The Grunting Phase of Life
It’s become as much a part of me as my greying hair and expanding waistline. I grunt. Sounds from the deep. Utterances from the gut.
I didn’t use to be this way, but drop something on the floor and listen to me as I bend to pick it up, and then listen to me again as I stand back up. It’s like a double-header…er, a double-grunter. If I was trying to scare one of the grandkids and it required me rising from a crouched position, I’d be toast. Having two licks of common sense, I have figured out that grandkid-scaring must happen from a stationary position with an ending jump. By then, the grunt becomes a part of the terrorizing.

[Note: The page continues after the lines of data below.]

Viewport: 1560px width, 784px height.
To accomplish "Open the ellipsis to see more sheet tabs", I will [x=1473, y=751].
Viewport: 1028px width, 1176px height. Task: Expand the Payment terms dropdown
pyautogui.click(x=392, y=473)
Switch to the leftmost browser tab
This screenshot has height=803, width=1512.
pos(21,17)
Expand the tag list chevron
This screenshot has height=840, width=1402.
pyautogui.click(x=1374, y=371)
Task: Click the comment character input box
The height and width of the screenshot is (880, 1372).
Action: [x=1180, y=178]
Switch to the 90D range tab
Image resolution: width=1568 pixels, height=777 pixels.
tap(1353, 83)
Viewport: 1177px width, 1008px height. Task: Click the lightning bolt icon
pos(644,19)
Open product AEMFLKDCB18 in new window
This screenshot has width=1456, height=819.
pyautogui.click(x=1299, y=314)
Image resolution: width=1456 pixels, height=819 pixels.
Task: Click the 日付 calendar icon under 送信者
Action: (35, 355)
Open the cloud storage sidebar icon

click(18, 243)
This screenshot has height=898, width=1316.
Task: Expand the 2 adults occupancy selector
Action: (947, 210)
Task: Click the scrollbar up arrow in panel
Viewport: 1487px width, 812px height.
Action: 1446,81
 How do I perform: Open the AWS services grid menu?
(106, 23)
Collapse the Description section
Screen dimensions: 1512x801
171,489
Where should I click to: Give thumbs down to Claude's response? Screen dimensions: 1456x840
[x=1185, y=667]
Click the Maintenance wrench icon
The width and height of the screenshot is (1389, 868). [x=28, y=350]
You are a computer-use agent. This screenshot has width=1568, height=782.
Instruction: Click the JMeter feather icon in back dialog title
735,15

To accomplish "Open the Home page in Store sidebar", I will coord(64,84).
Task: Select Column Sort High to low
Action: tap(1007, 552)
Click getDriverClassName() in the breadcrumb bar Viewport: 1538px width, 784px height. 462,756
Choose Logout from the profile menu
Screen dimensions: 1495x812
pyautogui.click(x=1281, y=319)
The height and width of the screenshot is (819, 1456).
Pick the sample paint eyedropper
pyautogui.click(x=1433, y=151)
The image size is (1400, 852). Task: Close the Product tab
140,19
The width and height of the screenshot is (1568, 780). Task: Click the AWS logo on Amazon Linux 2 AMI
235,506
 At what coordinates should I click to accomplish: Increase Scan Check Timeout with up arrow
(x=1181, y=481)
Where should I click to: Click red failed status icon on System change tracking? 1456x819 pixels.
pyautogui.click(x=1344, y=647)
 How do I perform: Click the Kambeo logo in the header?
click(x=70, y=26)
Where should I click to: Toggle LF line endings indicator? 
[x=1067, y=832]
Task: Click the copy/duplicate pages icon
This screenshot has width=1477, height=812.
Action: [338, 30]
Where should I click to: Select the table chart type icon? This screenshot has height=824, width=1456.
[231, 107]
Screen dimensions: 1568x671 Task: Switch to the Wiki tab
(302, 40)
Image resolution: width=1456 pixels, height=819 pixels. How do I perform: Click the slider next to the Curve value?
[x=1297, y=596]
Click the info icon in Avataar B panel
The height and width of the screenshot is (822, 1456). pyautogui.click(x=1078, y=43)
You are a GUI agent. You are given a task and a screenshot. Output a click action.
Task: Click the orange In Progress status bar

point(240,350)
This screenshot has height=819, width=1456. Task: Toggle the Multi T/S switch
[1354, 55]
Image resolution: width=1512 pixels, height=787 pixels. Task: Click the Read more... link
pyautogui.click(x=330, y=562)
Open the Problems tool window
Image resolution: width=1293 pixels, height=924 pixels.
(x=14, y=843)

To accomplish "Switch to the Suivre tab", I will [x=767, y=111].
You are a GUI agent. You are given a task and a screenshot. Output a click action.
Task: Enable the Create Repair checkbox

Why do I grunt? I asked Google and was taken back by all the results that came up. It caused me to grunt in wonderment.
Grunting in our old age comes as a result of losing muscle strength, accompanied by the reduction of lubricating fluids inside our joints that happens over time. Older people, like yours truly, have poor balance, at least compared to their younger selves, and grunting provides some much-needed trunk stability. There you go. I almost feel better about my grunting. Evidently, it keeps me from falling over…except when I fall over.
I don’t remember my dad grunting. Maybe he did and I just didn’t notice. Mom, however, would grunt and say something like, “Lord, have mercy!”, as she rose from her recliner. “Lord, have mercy!” was her go-to grunt. It was followed by a couple of pain-filled grunting sounds to express the stiffness of her joints. She was entitled to moan, groan, and grunt, since she had been struck by a car when she was young girl and spent a few months in the hospital. I have no excuse. I simply grunt as my body unfolds.
When I was younger, I grunted as an expression of my physical efforts, like when I was lifting weights. A grunt was an indication of a conquest taking place. It drew the attention of those nearby who would stop and admire the brute strength on display. I don’t know if those grunts were natural or learned from watching Olympic weightlifters get psyched up as they hoisted the bar that bent under the heavy amount of weight anchored to it. In high school I grunted with masculinity as I bench-pressed one-and-a-half times my weight. I should make note of the fact that I didn’t weigh that much in high school, but still…150% is still 150% and my high-pitched grunt drew the attention of those around me who, now that I think about it, may have been concerned for my safety.
Nowadays I grunt not because I’m bench-pressing one-and-a-half times my body weight, but rather because my body weight is one-and-a-half times what it was back in the day. I need a “Grunt-om-a-ter” to count the number of times I let one out each day. Kind of a different way to keep track of how much I move. After all, my wristwatch keeps track of the numb er of steps I take. In fact, when I’m too stationary, it vibrates on my wrist and when i look down the message on the watch face says, “Let’s Move!” A grunt-om-a-ter could remind me “Time for a Grunt, Old Man!”
That makes me huff a little bit. Now I’m wondering if huffing and puffing, like the Big Bad Wolf, also qualifies as grunting?